Christopher Lee releases symphonic metal album

  • Breaking
  • 17/03/2010

Iconic film actor Christopher Lee has a new starring role - singer on the metal album Charlemagne: By the Sword and the Cross.

Originally finding fame with the Hammer Horror movies, Lee has featured in more than 280 films including Dracula, The Mummy, The Wicker Man, and more recently The Lord of the Rings, Charlie and the Chocolate Factory and Alice in Wonderland.

The 87-year old has previously guested with Italian metal band Rhapsody, and even released his own album, Christopher Lee: Revelation in 2006.

But this is the first time he has taken the lead on a metal album.

"It's very poetic, it can be, it's enormously powerful," says Lee of the genre, "and of course it's fantasy, a great deal of it, if you can understand the words and certainly in this album you will understand every word because we're very careful about things like that. It's a unique form of music and I suddenly found that in terms of 'symphonic metal' I could do it."

Set in the Dark Ages, the symphonic concept album tells the story of the King Charlemagne, King of the Franks from 768, and First Holy Roman Emperor.

Lee explains he was asked to sing Charlemagne as an old man, joining forces with a 100-piece orchestra, a choir, two metal bands and several guest vocalists to bring Marco Sabiu's score to life.

"We had this proposition, we're going to do this album with you as Charlemagne and all the other singers: the young Charlemagne as opposed to the old Charlemagne, and women and other people like the Pope and so on, my brother," Lee explains.

"It's interesting because it starts really with me on my death bed and then in a way I'm in limbo looking back over my life. And he was a very remarkable man, I think he was 72 when he died and he was very tall like me and very strong, very firm ruler, and a tremendous believer in Christianity and he also, like any ruler in battle did some horrifying things - at the famous Battle of Verden he decapitated 4,500 of the Saxon chiefs, not personally, but it boggles the mind when you think about it."

It seems Lee may have a personal link to the Emperor - he has been told he is a direct descendant of Charlemagne.
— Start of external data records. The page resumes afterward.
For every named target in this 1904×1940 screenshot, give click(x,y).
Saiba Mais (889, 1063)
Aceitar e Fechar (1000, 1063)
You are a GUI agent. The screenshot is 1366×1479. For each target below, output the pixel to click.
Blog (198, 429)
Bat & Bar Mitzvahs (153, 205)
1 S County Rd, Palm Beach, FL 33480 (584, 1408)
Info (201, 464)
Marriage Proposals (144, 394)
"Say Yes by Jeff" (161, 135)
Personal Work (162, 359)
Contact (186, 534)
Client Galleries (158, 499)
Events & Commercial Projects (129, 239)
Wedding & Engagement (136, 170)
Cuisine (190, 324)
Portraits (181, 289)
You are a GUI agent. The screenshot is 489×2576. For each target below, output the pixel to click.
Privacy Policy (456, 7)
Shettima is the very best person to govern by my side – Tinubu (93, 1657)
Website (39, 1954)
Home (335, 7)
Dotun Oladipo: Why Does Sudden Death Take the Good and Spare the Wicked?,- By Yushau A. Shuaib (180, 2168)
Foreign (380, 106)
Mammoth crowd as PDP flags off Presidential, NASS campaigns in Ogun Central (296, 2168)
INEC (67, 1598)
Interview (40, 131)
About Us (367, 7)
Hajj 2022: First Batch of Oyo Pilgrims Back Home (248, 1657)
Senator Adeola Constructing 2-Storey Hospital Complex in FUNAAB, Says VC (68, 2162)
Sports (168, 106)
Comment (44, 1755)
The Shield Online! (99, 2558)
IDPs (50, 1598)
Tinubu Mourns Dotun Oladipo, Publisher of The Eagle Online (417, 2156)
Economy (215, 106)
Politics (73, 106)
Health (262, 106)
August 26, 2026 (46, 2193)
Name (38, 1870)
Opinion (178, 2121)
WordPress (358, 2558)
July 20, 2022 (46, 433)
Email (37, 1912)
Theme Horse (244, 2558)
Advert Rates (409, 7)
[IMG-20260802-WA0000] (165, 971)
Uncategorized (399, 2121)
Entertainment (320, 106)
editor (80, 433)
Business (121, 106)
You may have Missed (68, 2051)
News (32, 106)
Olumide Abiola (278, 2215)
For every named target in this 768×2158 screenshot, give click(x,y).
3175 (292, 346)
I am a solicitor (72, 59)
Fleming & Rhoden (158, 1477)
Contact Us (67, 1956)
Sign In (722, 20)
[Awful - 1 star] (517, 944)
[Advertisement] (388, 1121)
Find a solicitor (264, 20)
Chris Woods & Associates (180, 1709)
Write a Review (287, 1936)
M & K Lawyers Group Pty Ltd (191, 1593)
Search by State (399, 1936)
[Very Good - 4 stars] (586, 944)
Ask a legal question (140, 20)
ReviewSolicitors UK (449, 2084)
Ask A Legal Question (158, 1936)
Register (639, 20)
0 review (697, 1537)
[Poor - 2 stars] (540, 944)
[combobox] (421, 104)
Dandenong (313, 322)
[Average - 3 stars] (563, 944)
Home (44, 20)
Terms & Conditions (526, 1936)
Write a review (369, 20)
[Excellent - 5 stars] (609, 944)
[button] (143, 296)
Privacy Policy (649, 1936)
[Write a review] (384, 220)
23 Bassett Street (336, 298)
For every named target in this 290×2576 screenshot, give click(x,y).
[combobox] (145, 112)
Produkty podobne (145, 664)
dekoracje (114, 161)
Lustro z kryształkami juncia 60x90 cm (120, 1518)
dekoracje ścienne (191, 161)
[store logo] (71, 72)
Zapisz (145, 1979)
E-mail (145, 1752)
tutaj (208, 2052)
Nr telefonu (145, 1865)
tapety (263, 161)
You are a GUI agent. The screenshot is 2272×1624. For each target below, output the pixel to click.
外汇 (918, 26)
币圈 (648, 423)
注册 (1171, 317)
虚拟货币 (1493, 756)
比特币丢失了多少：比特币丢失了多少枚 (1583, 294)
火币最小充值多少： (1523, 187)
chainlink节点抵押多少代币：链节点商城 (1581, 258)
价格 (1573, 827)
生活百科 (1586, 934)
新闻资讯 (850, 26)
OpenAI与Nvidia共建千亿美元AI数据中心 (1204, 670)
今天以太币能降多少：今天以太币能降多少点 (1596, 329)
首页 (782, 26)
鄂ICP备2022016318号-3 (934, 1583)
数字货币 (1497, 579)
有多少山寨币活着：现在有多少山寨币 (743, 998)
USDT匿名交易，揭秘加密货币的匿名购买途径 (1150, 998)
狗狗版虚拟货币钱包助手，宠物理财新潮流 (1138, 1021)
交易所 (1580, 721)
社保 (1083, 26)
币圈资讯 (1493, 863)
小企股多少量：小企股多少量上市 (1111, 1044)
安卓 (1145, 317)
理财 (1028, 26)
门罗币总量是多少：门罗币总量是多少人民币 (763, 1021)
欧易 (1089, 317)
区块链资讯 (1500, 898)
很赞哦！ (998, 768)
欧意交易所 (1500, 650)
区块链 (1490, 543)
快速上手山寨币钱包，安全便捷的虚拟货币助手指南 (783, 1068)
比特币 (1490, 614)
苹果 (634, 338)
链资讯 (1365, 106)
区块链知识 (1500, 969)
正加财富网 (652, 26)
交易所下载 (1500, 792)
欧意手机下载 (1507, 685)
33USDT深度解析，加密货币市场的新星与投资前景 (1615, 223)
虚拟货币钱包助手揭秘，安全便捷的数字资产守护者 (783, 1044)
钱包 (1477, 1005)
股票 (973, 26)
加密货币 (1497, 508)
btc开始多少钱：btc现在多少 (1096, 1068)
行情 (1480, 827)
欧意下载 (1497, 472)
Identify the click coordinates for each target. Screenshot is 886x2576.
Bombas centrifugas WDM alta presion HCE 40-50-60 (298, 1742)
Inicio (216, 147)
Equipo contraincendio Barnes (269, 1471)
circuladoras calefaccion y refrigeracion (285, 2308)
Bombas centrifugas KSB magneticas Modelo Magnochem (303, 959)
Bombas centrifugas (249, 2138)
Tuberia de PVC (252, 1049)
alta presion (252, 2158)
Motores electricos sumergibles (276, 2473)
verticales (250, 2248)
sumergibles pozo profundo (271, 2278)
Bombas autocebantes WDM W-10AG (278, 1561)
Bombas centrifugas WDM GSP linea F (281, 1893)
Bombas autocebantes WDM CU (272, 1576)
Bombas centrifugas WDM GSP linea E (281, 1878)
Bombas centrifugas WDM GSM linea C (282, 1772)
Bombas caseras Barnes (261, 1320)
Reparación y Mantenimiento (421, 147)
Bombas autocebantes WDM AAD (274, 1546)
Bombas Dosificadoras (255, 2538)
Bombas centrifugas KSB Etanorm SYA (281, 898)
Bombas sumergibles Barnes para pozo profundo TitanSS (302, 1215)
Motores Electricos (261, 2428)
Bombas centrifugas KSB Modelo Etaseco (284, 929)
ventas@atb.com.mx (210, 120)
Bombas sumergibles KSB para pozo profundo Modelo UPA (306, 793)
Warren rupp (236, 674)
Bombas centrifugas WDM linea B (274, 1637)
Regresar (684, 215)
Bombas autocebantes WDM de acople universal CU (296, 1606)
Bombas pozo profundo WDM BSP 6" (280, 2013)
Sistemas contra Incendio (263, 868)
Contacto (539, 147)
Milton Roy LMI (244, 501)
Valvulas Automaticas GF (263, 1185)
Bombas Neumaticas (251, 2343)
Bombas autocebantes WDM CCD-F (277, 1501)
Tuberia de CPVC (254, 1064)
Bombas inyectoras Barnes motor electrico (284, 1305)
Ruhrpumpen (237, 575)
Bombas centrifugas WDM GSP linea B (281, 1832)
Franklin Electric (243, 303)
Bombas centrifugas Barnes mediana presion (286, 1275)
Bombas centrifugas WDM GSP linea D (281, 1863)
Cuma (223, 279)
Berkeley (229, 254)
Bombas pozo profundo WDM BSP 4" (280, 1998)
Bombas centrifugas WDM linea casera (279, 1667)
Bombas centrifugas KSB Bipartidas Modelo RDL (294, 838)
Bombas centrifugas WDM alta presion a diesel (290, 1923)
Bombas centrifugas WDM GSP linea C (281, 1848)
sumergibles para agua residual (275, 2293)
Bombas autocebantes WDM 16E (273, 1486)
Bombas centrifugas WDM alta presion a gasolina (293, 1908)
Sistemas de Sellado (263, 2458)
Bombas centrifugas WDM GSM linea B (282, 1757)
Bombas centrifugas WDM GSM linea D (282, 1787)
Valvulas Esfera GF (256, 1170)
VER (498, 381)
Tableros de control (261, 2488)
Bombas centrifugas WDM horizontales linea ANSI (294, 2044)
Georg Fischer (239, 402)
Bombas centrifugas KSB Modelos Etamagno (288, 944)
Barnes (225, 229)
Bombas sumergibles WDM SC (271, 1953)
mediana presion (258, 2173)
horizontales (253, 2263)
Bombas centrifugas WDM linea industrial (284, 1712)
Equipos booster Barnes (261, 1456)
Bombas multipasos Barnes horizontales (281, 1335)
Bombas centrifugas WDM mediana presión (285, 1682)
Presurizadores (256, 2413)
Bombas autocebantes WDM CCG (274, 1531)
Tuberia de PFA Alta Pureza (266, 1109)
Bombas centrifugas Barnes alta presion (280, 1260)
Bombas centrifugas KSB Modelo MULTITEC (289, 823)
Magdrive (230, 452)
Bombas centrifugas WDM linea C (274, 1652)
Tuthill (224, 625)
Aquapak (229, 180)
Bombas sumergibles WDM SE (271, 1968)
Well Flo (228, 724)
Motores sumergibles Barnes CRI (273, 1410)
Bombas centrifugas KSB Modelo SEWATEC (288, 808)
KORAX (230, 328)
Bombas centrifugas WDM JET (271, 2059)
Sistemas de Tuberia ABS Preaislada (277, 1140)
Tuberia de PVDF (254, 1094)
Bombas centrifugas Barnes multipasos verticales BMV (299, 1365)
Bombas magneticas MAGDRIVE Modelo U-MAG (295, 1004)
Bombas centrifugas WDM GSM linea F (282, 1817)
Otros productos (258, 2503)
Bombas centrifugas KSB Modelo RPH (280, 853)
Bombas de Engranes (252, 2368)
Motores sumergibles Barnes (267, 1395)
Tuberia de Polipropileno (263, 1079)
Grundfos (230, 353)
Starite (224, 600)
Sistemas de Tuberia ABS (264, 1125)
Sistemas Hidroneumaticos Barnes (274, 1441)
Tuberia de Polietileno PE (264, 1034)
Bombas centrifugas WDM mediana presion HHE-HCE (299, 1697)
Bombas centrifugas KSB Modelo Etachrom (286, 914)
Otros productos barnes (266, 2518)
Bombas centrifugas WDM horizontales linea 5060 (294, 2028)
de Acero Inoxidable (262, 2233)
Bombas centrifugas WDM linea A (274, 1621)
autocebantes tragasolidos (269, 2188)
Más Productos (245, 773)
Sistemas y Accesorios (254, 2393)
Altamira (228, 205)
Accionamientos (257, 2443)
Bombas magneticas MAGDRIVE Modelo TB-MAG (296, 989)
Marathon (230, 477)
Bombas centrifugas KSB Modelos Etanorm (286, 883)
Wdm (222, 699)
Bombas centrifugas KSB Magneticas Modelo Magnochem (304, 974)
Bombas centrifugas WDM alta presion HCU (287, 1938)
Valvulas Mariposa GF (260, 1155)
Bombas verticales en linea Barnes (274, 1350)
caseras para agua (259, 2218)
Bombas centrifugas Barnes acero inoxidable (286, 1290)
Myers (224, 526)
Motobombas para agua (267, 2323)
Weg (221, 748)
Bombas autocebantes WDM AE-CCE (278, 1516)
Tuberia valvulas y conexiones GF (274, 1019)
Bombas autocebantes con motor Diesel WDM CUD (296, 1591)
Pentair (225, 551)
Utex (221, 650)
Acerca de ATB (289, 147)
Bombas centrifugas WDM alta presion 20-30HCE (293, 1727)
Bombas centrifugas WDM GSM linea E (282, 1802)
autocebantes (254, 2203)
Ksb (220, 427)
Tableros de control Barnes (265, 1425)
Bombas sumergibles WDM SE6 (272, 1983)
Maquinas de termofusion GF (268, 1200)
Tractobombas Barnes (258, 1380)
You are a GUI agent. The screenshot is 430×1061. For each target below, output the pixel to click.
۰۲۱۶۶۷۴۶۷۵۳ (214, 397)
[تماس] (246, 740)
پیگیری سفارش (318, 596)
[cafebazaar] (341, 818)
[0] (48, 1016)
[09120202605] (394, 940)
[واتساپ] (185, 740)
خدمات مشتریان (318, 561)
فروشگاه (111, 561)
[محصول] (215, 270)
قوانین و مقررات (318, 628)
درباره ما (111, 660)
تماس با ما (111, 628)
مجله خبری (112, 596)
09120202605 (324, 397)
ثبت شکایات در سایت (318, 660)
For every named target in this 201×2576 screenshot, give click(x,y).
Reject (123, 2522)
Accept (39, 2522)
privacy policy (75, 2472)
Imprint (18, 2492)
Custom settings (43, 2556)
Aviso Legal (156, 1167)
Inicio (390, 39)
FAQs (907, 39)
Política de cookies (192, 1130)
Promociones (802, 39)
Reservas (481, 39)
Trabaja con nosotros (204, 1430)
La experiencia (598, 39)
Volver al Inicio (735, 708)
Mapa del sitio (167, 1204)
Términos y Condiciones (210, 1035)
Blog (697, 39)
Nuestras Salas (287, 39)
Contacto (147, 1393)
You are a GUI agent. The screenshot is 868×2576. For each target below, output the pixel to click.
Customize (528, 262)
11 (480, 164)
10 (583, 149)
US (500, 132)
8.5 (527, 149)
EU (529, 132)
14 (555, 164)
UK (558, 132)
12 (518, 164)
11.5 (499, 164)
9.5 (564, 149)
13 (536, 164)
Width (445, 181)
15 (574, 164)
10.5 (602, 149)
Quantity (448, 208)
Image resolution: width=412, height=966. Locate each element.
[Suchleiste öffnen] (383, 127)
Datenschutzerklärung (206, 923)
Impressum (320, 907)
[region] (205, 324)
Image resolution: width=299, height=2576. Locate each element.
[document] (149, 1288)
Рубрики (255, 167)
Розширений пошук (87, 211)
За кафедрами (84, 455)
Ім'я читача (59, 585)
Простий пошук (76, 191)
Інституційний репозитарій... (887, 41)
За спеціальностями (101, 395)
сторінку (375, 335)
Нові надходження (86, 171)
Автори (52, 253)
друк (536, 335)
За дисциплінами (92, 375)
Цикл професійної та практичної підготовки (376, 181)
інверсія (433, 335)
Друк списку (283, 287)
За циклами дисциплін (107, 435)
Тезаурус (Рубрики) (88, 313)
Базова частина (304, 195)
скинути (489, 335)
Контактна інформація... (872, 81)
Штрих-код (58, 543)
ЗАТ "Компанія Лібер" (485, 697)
"The Heraldic Colleges and the archaeologists say they have indubitable proof that my family goes back to the 1st Century on my mother's side which is Italian - which means Romans - and also that we are descended from Charlemagne. Well, a lot of people claim to be descended from Charlemagne, he must have been very busy. But that may or may not be true I don't know but I believe it probably is, because the Emperor Barbarossa who came afterwards, quite a bit afterwards, gave my family, the Carandini family, they probably had a slightly different name then in Latin, the right to bear the coat of arms of the Holy Roman Empire, and that's on this ring which belonged to my great-grandfather."

Interest in Lee's new direction has been high - the actor is thrilled.

"The impact according to what I've been told is phenomenal, apparently number 1 in the metal charts in this country and number 5 in the world in the metal charts and they haven't even heard it. I was told that when the information first came out the first clips came out 17,000 newspapers and magazines and periodicals and things all over the world wanted more information - literally all over the world, China, Japan, everywhere. Also the other day there were 10 million hits from people. Well that's a figure I simply can't associate with, I don't imagine you can either. 10 million, heavens. On the other hand it's a bit difficult to believe that 4,500 men lost their heads as prisoners, I mean how long do you suppose that took? But it's there: 'I shed the blood of the Saxon men.'"

Charlemagne: By the Sword and the Cross was released in the UK on Monday, 15 March.